The S&P 500, a benchmark commonly used to measure how stocks are doing overall, fell into a bear market on Monday, closing down around 22% from its high in early January. While nearly all 11 sectors of the S&P 500 — from industrials to health care to financials — have struggled this year, the energy sector is booming.
Energy stocks in the S&P 500 are up 39% in 2022, according to data from S&P Dow Jones Indices. Gas companies Exxon Mobil and Chevron are up 42% and 29% for the year, respectively. Marathon Oil's stock price has risen around 50%, and Occidental Petroleum is up 82%.
Meanwhile, consumer discretionary stocks, which include companies like eBay that sell nonessential goods and services, are down around 35% for the year. Communication services stock have fallen 32% and information technology stocks are down nearly 30%.
The energy sector only makes up about 5% of the overall S&P 500, the data from S&P Dow Jones Indices shows. That's small, especially when compared to a sector like IT, which accounts for nearly 27%. Still, if you have energy stocks in your portfolio — or if you don't but are considering them — here's what you need to know.
Why are energy stock prices rising?
Energy stocks tanked in 2020 during the onset of the pandemic as businesses were closed, people stopped traveling and the demand for oil plummeted.
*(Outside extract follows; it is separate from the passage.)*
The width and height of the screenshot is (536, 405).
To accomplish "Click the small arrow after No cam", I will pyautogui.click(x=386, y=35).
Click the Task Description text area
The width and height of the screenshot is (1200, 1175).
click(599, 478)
But now they're making a comeback.
We're heading back to the office and even traveling again, all of which entails using oil.
"We do have high demand for oil as economies continue to normalize and are recovering following the pandemic," says David Sekera, chief U.S. market strategist for Morningstar. "The market between oil supply and oil demand is very tight."
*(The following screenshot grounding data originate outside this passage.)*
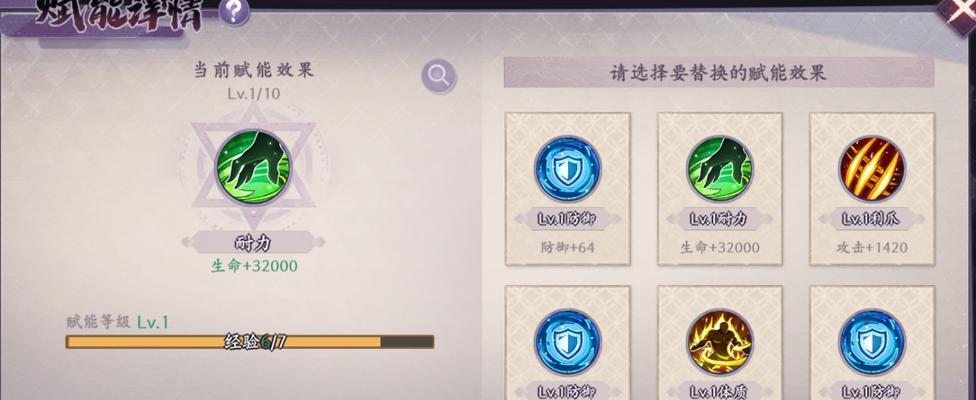Click the Lv.1耐力 label in right panel
976x400 pixels.
pyautogui.click(x=720, y=219)
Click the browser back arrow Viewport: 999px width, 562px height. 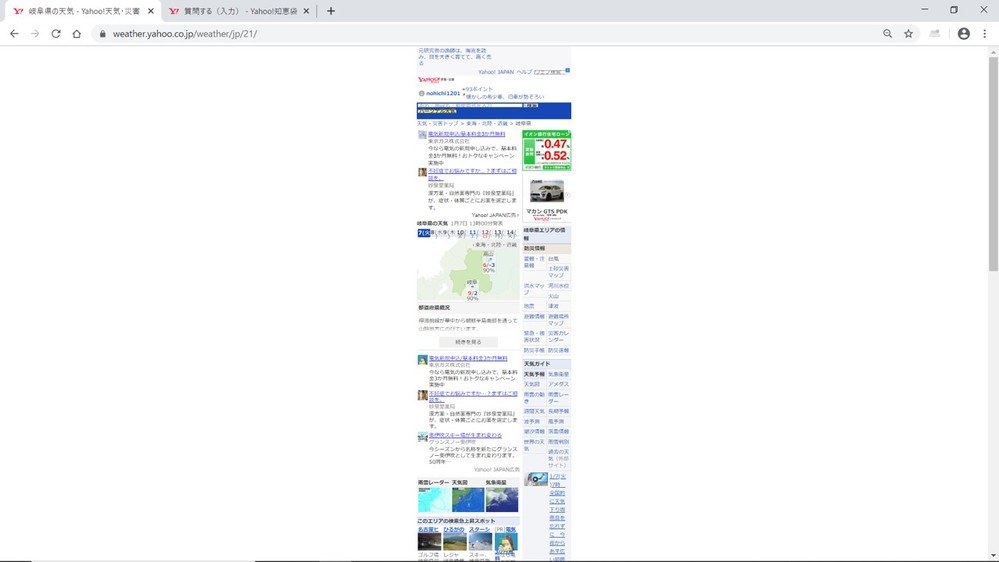(x=14, y=34)
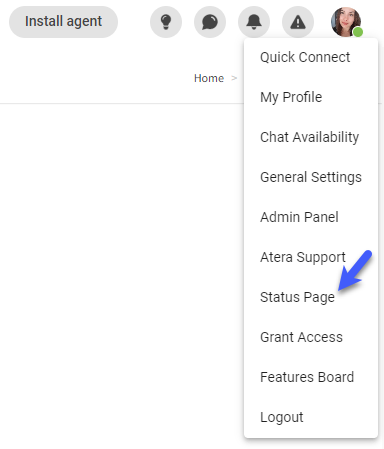
Task: Open the chat speech bubble icon
Action: (210, 22)
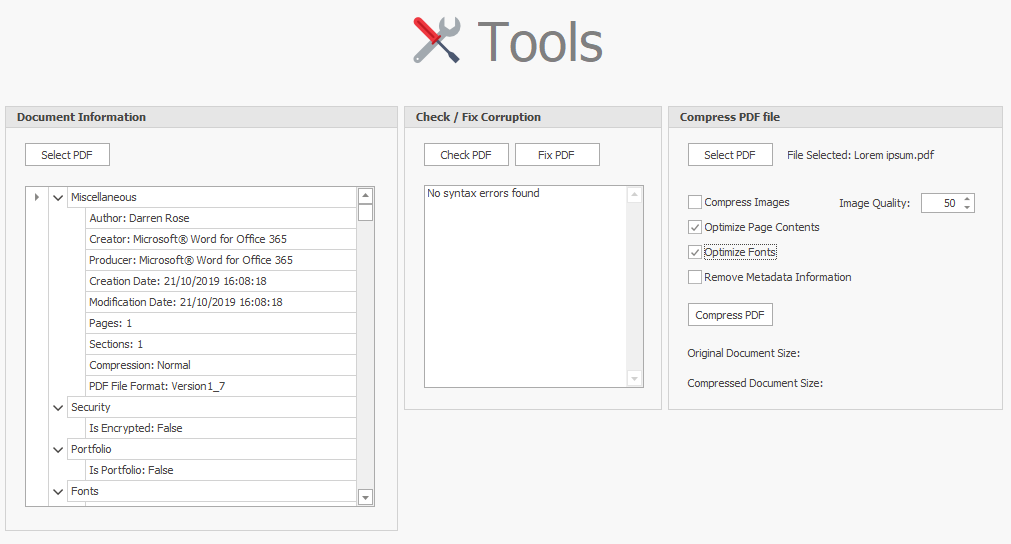1011x544 pixels.
Task: Collapse the Fonts section chevron
Action: pyautogui.click(x=58, y=492)
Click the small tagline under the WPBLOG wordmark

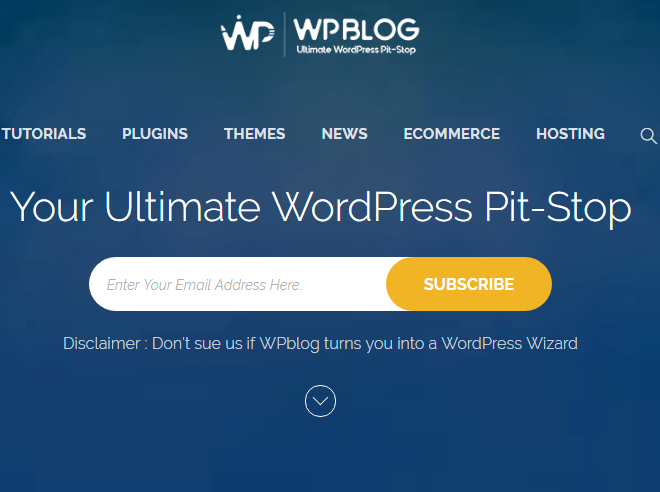pyautogui.click(x=356, y=50)
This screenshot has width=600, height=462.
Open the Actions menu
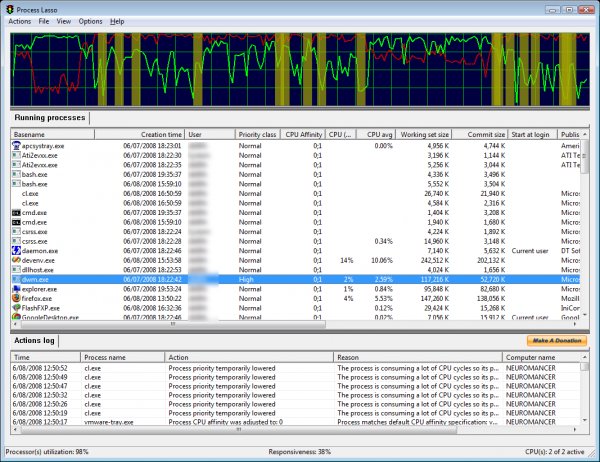[x=19, y=21]
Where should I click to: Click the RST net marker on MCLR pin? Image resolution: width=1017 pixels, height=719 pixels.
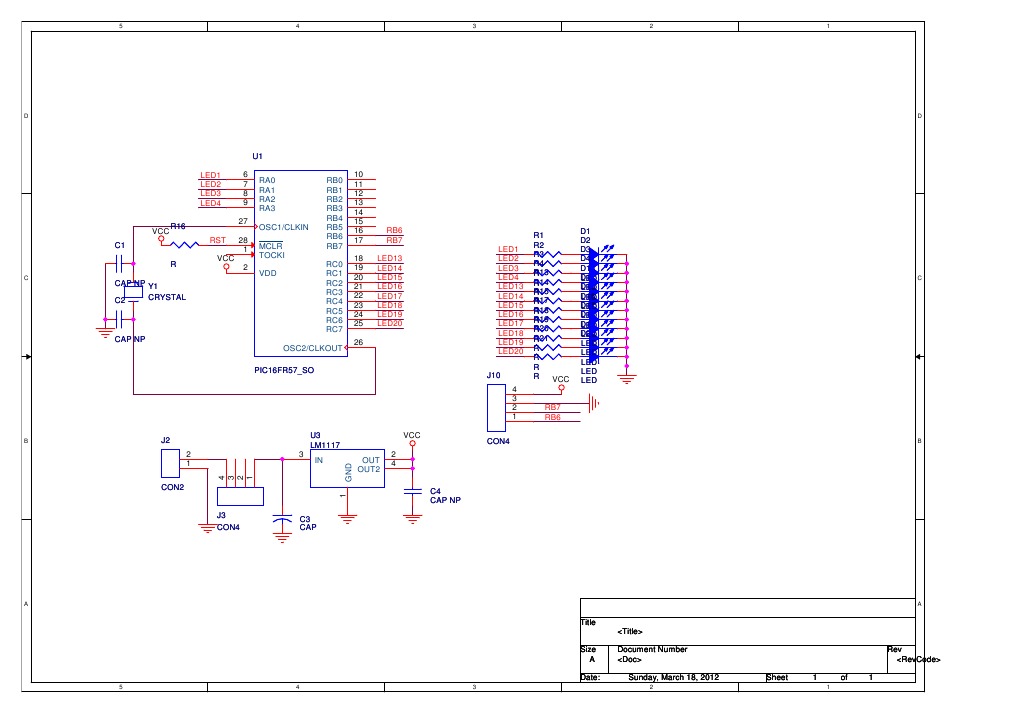coord(218,240)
On top of that, the Russia-Ukraine war disrupted oil supply and caused a spike in gas prices, which you've likely experienced at the pump.
Should you buy energy stocks?
Financial advisors say that you should not making major changes to your investment portfolio based on short-term market fluctuations. Instead, they recommend that you have a diversified portfolio — including a mix of small-, mid- and large-cap stocks from both domestic and international companies in a variety of spaces — and regularly rebalance it.
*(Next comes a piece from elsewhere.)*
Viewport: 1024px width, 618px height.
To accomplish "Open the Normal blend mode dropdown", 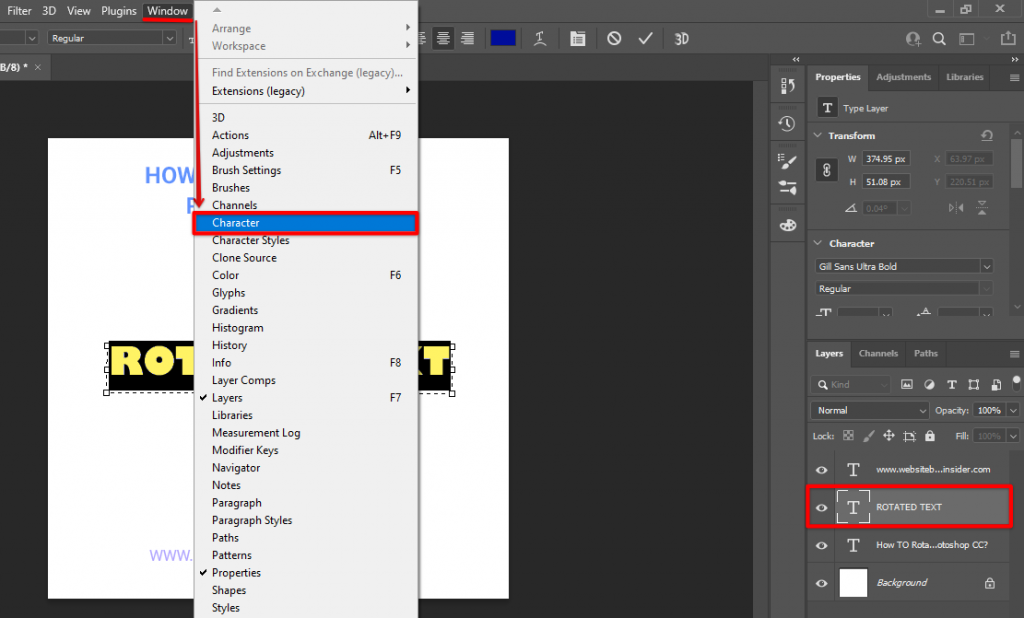I will (x=868, y=410).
There's no telling which sector of the market will pop or plunge in the near future. So if you're planning on pouring a ton of money into energy stocks right now, take a beat. It's possible that energy stock prices have even gotten too high.
"We think the markets are pricing in too high of oil prices for too long," Sekera says. "In the longer run, we still think oil prices will come down." And if that happens, stock prices for energy companies are likely to also fall.
Morningstar's analysis includes looking at the rig level — rigs that are used to drill new wells — which have been rising, Sekera says. We could start to see enough oil supply, or even oversupply, help bring oil prices down, he adds.
Because energy stock prices have run up so high, now may actually a good time to sell some of your energy stocks and take the profits, Sekera says.
While the energy sector "holds many more attractive stocks than other sectors," David Trainer, CEO of investment research firm New Constructs, said in an emailed report that his firm doesn't recommend buying energy stocks without doing your homework. Investors should focus on the most profitable companies that are trading with the biggest discounts.
Trainer says his firm is particularly bullish on certain energy stocks — meaning it expects prices to keep rising — including Petrobras, Shell and Phillips 66.